If you have 10 mL of HCl and 50mL of NaOH, how many moles

ofwater are produced by the acid-base reaction?

0.3233 mol

Explanation:

Let's suppose that the acid (HCl) is concentrated (almost pure), thus, its density is 1.18 g/mL. The density of NaOH is 2.13 g/mL. The molar masses are: HCl = 36.5 g/mol, NaOH = 40 g/mol.

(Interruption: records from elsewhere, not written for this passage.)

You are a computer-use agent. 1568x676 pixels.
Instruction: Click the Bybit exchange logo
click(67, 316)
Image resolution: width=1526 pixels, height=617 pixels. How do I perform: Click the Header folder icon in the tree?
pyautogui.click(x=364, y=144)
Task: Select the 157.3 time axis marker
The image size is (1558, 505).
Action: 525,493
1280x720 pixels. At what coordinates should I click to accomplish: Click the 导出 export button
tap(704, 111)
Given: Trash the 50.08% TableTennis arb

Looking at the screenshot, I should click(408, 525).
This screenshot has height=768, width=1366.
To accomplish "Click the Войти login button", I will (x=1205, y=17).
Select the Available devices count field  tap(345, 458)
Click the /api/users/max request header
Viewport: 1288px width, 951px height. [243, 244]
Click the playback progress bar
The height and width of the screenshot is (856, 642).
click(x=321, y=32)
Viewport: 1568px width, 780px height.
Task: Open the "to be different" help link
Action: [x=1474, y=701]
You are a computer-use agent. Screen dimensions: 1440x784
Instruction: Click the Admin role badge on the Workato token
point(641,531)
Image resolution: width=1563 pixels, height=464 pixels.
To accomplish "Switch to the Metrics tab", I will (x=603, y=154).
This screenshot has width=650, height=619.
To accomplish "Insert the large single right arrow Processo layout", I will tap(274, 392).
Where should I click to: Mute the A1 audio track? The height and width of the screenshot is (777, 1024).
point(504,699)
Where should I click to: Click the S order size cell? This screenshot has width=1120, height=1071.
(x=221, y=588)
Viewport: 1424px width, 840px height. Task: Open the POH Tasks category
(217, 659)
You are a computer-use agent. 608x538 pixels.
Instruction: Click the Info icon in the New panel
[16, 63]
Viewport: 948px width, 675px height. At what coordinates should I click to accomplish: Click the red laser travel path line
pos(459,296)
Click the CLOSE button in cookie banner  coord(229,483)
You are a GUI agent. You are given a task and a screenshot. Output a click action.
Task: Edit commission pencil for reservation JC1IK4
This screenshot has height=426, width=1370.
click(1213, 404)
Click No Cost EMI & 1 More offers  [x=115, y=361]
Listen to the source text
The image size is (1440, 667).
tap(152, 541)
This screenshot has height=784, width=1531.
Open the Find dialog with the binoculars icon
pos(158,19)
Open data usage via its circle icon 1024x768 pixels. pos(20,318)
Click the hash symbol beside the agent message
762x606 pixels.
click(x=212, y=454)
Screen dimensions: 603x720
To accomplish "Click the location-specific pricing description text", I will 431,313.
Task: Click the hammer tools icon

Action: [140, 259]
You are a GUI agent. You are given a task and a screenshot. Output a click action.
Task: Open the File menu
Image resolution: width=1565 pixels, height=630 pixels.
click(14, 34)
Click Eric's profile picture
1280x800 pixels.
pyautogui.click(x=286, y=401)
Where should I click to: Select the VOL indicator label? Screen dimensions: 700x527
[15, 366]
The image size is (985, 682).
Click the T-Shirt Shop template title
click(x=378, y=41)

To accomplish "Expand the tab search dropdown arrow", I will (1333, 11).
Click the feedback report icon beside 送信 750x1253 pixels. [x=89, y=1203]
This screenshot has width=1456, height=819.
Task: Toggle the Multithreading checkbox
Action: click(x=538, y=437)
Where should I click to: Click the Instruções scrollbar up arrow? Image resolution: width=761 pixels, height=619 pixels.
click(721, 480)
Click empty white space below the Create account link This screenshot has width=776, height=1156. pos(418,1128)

When an acid and a base react, they are neutralized, and salt and water are formed. The reaction of these two substances is:

HCl + NaOH → NaCl + H₂O

Thus, by the stoichiometry, 1 mol of HCl must react with 1 mol of NaOH to form 1 mol of water (H₂O). Let them found out which of the reactants is limiting. The mass is the volume multiplied by the density:

mHCl = 10 mL * 1.18 g/mL = 11.8 g

mNaOH = 50 mL * 2.13 g/mL = 106.5 g

The number of moles is the mass divided by the molar mass:

nHCl = 11.8/36.5 = 0.3233 mol

nNaOH = 106.5/40 = 2.6625 mol

So, HCl is the limiting reactant, thus it will react completely, and 0.3233 mol of water will be formed.